Just about an hour’s flight from Shanghai, the South Korean volcanic island of Jeju has become a popular destination for Chinese investors.
Designating the island as a special economic zone, Korean authorities have been stepping up efforts to bring in foreign money. In 2010, the local government launched new immigration policies under which non-Koreans who purchase homes worth more than 500 million won (US$488,000) in Jeju and reside there for over five years can get permanent residency.
After regulatory measures targeting foreign homebuyers were introduced in Hong Kong and Singapore, wealthy Chinese shifted focus to regions such as the United Kingdom and United States, sending home prices higher in those places. Following the spike in prices there, many investors have been eyeing Jeju, where property is still relatively cheap.
Zhang Ping, a general manager at consulting firm Insite Group, noted that housing prices and supply both went up following the change in immigration rules at Jeju. Chinese are now said to make up 80 percent of the homebuyers in the island at present.
Korea Exchange Bank said deposits from Chinese customers at its two branches on the island reached 260.8 billion won (US$255 million) in March, up from 4.3 billion won in 2012. During the same period, the number of Chinese corporate clients rose from 9 to 43.
Because of the surge in deposits, Woori Bank has set up special counters staffed by Putonghua-speaking employees in its Jeju branch to serve Chinese customers.
Besides buying homes in Jeju Island, Chinese are also building casinos there. In February this year, a Chinese developer Landing International Development announced that it has formed a joint venture with Genting Singapore. The former said it will invest US$2.2 billion in a Jeju gaming project that will be developed on lines of an existing resort based in Singapore’s Sentosa Island.
There are now 16 foreigners-only casinos in South Korea, and half of them are located in Jeju Island. Chinese developers are also planning to build hospitals, schools and other facilities on the island.
But local residents are opposing the influx of Chinese capital.
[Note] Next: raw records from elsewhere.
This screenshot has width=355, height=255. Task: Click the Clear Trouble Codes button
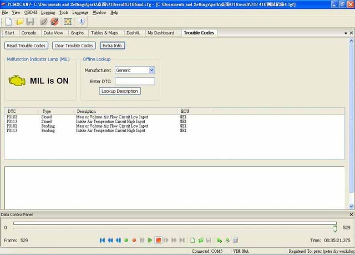click(74, 46)
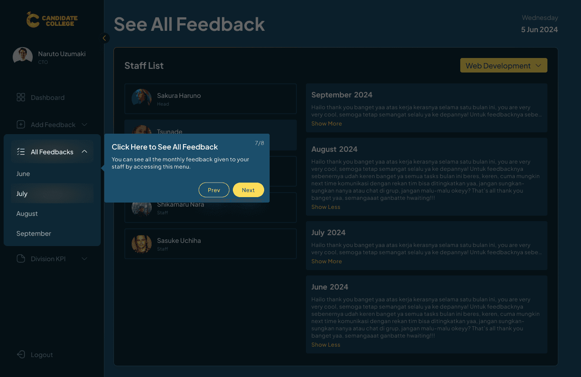
Task: Open the Web Development division dropdown
Action: (504, 65)
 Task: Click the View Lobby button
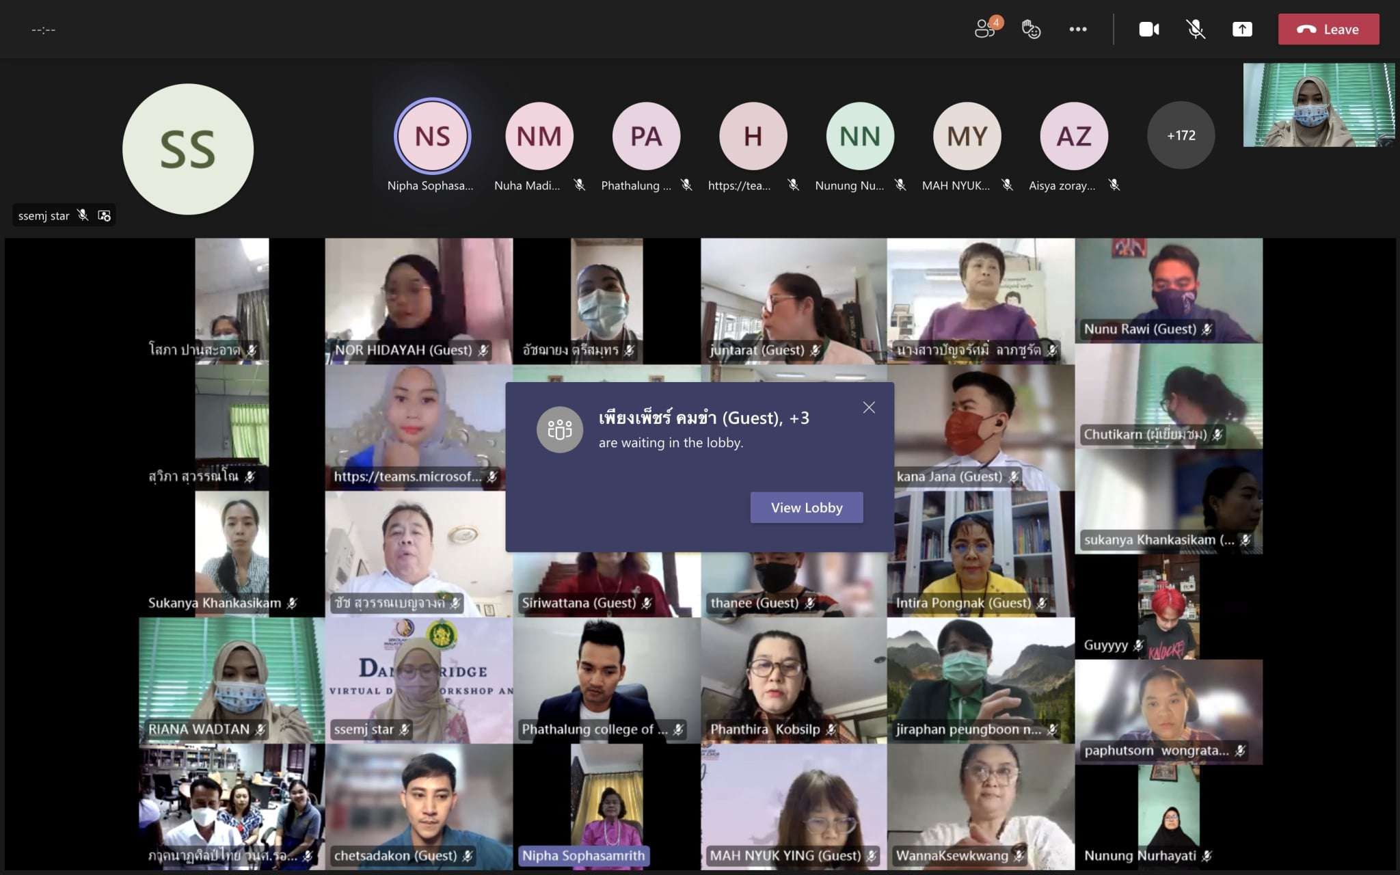(807, 507)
Some are worried about potential skyrocketing of home prices while others fear destruction of the island’s natural environment due to overdevelopment. Meanwhile, there are also worries that gaming businesses will distort the island’s economic structure.
Responding to public concerns, the new government in Jeju Island recently tightened the terms and conditions for foreigners to get permanent residency.
According to some reports, local authorities are planning to review the projects that have not officially commenced yet, aiming to slow down Chinese investment on the island.